Médicos ouvidos pelo The Guardian temem que o presidente Jair Bolsonaro esteja acelerando o país rumo a uma devastadora crise de saúde pública por minimizar as medidas de distanciamento social, recomendadas por autoridades de saúde da grande maioria dos países. O jornal inglês lembra que ele é um dos quatro líderes mundiais que ainda subestima a ameaça do vírus: os outros são os presidentes de Nicarágua, Bielorrússia e Turquemenistão.
Em uma excursão durante a Páscoa, ao ignorar as recomendações de distanciamento de seu próprio ministério da saúde, Bolsonaro foi filmado limpando o nariz com o pulso antes de apertar a mão de uma senhora idosa.
— Ninguém impedirá meu direito de ir e vir — chegou a dizer.
Para alguns especialistas em saúde pública e doenças infecciosas, esse comportamento está corroendo as únicas medidas existentes no Brasil — que sofreu mais de mil mortes por covid-19 — e encaminhando o país para uma calamidade na saúde.
— É como se todos estivessem no mesmo trem em direção a uma beira do penhasco e alguém dissesse: "Cuidado! Há um penhasco!". E os passageiros gritam: "Não, não existe!". E o maquinista diz: "Sim, não há nada!". Minha tristeza decorre de ver mortes evitáveis que não vamos evitar — disse Ivan França Junior, epidemiologista da Faculdade de Saúde Pública da Universidade de São Paulo.
Marcos Lago, especialista em doenças infecciosas do Hospital Universitário Pedro Ernesto, no Rio de Janeiro, disse que a conduta imprudente de Bolsonaro confunde as pessoas com a necessidade de ficar em casa.
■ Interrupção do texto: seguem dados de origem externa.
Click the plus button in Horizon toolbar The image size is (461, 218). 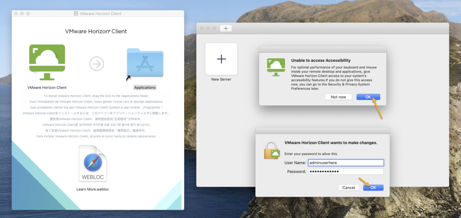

— Ele está fazendo uma aposta muito perigosa, afirmando que o Brasil não se comportará como os Estados Unidos, como a Inglaterra, como a Itália. Acho que é uma aposta irresponsável, porque há uma grande chance de uma catástrofe acontecer e a chance de uma não acontecer é muito pequena.
Um terceiro médico, que pediu para não ser identificado, denominou as ações de Bolsonaro como "infantis" e "surreal".
— É loucura. Não há justificativa para esse tipo de comportamento. Você pode justificar o pensamento sobre a comunidade empresarial. É legal tentar encontrar soluções (econômicas para esta crise). O que não é legal é ignorar o que todos principais especialistas em epidemiologia do mundo estão dizendo. As pessoas vão ficar doentes (no Brasil) e, se ficarem doentes ao mesmo tempo, nos encontraremos na mesma situação que a Itália e Wuhan.
Desde meados de março, os governadores de quase todos os 27 Estados do Brasil tentam diminuir a transmissão, ordenando que os cidadãos entrem em recinto fechado. Mas há sinais de que esses esforços estão se desgastando, com um número crescente de pessoas saindo para as ruas.
Entre as explicações possíveis para a queda na adesão ao distanciamento social no Brasil, há consenso de que, ao afastar o distanciamento, Bolsonaro está prejudicando sua implementação.
— Tudo o que ele diz e faz tem um impacto intenso... Muitas pessoas dizem: "O presidente tem 65 anos e ele não tem medo, então por que deveríamos estar?". Todo mundo (em infectologia) pensa o mesmo sobre o presidente: que ele não está indo em uma boa direção — disse Ricardo Sobhie Diaz, especialista em doenças infecciosas da Universidade Federal de São Paulo (USP).
Alberto Chebabo, vice-presidente da Sociedade Brasileira de Doenças Infecciosas, disse que, em razão de o coronavírus ter chegado ao Brasil mais tarde do que em outros lugares, tinha a vantagem de aprender com a experiência de outros países — e teve a chance de tomar medidas cruciais como distanciamento.
— Podemos ver que a epidemia está avançando mais devagar. Se está avançando mais devagar, é por causa dessas medidas — disse ele.
Para Chebabo, a postura de Bolsonaro arrisca jogar fora essa vantagem:
— Precisamos de um discurso unificado.
Pesquisas mostram que o presidente ainda conta com o apoio de cerca de 30% dos eleitores, e centenas compareceram em São Paulo no sábado para denunciar o distanciamento social.
Posição do ministro da Saúde
A falta desse discurso unificado foi tópico de entrevista do ministro da Saúde, Luiz Henrique Mandetta, ao programa Fantástico na noite deste domingo (12). O titular da pasta afirmou que espera que o governo federal possa ter "uma fala única" em relação ao combate ao coronavírus:
— Porque isso leva o brasileiro a uma dubiedade. Ele não sabe se escuta o ministro, o presidente, quem ele escuta.